Manco invece era tornato in libertà e da uomo libero avrebbe agito per nome e per contro del clan effettuando una serie di tentate estorsioni. Tra queste spicca quella all’impresa che tra il 2020 e il 2021 ha effettuato alcuni lavori nell’area del nuovo ospedale di Vibo. Secondo quanto ricostruito dagli inquirenti a pronunciare la frase al tuo capo che si è dimenticato degli amici” sarebbe stato proprio Michele Manco. Una chiara minaccia proferita all’autista della ditta di costruzioni di Catanzaro che aveva vinto l’appalto. Chiaro l’obiettivo: costringere l’imprenditore che si era aggiudicato i lavori a pagare la classica mazzetta da corrispondere ai “Pardea-Ranisi” perché il cantiere in questione ricadeva – secondo le logiche criminali – nel territorio sottoposto al loro controllo. Tutto vano. Il messaggio recapitato indirettamente a Massimo Procopio, titolare della Costruzioni Procopio Srl, la società appaltatrice dell’opera pubblica, è stato rispedito al mittente con una denuncia all’autorità giudiziaria. Michele Manco avrebbe tuttavia insistito recandosi nuovamente sul cantiere e avvicinando un altro autista, un mese dopo, luglio 2020: “Vi siete scordati di andare a trovare gli amici, andate a trovare gli amici sennò vi sparano”. Nuovo messaggio di chiaro stampo mafioso, nuova denuncia contro ignoti da parte di Procopio, altro supplemento di indagini fino all’identificazione del presunto autore oggi destinatario della misura cautelare.

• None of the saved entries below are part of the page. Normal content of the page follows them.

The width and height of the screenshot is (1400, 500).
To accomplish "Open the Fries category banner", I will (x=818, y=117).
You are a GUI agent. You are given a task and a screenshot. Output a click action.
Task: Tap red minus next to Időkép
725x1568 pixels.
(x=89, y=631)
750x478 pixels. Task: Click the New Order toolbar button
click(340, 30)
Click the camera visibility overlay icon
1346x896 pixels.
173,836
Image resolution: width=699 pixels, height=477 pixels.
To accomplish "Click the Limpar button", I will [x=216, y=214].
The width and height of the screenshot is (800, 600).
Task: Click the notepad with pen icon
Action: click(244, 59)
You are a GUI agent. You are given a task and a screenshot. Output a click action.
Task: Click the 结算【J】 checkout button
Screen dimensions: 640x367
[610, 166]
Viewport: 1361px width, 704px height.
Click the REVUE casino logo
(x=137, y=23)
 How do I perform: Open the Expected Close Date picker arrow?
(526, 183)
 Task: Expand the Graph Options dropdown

L’ecobonus e i messaggi di ‘ndrangheta rispediti al mittente

Michele Manco si sarebbe concentrato anche sul business dei lavori di ristrutturazione degli edifici privati con l’incentivo dell’ecobonus rivestendo sempre il ruolo di “messaggero” del clan. Due, in particolare, gli episodi contestati dalla Direzione distrettuale antimafia di Catanzaro: il primo, datato maggio del 2021, ai danni di un’impresa edile di Cosenza: “Digli al capo tuo che lo stiamo aspettando”. Anche in questo caso tutto vano: ferma opposizione dell’imprenditore minacciato, nessun pagamento della mazzetta e denuncia alle forze dell’ordine. Tentata estorsione pure nel febbraio del 2022 nei confronti di un’altra impresa che si stava occupando dei lavori di ristrutturazione condominiali con l’ecobonus 110%. “Mettete le carte a posto con gli amici”, la frase pronunciata in questo caso dal messaggero di ‘ndrangheta. Stessa modalità, stesso epilogo: nessun pagamento e denuncia immediata. Per gli inquirenti anche su questo episodio ci sarebbe la firma di Michele Manco. L’ultima tentata estorsione della serie perché da maggio scorso il diretto interessato si trova nuovamente in carcere. Il gup del Tribunale di Catanzaro Claudio Paris lo ha infatti condannato a 12 anni di reclusione nell’ambito del processo “Rinascita Scott” celebrato con rito abbreviato.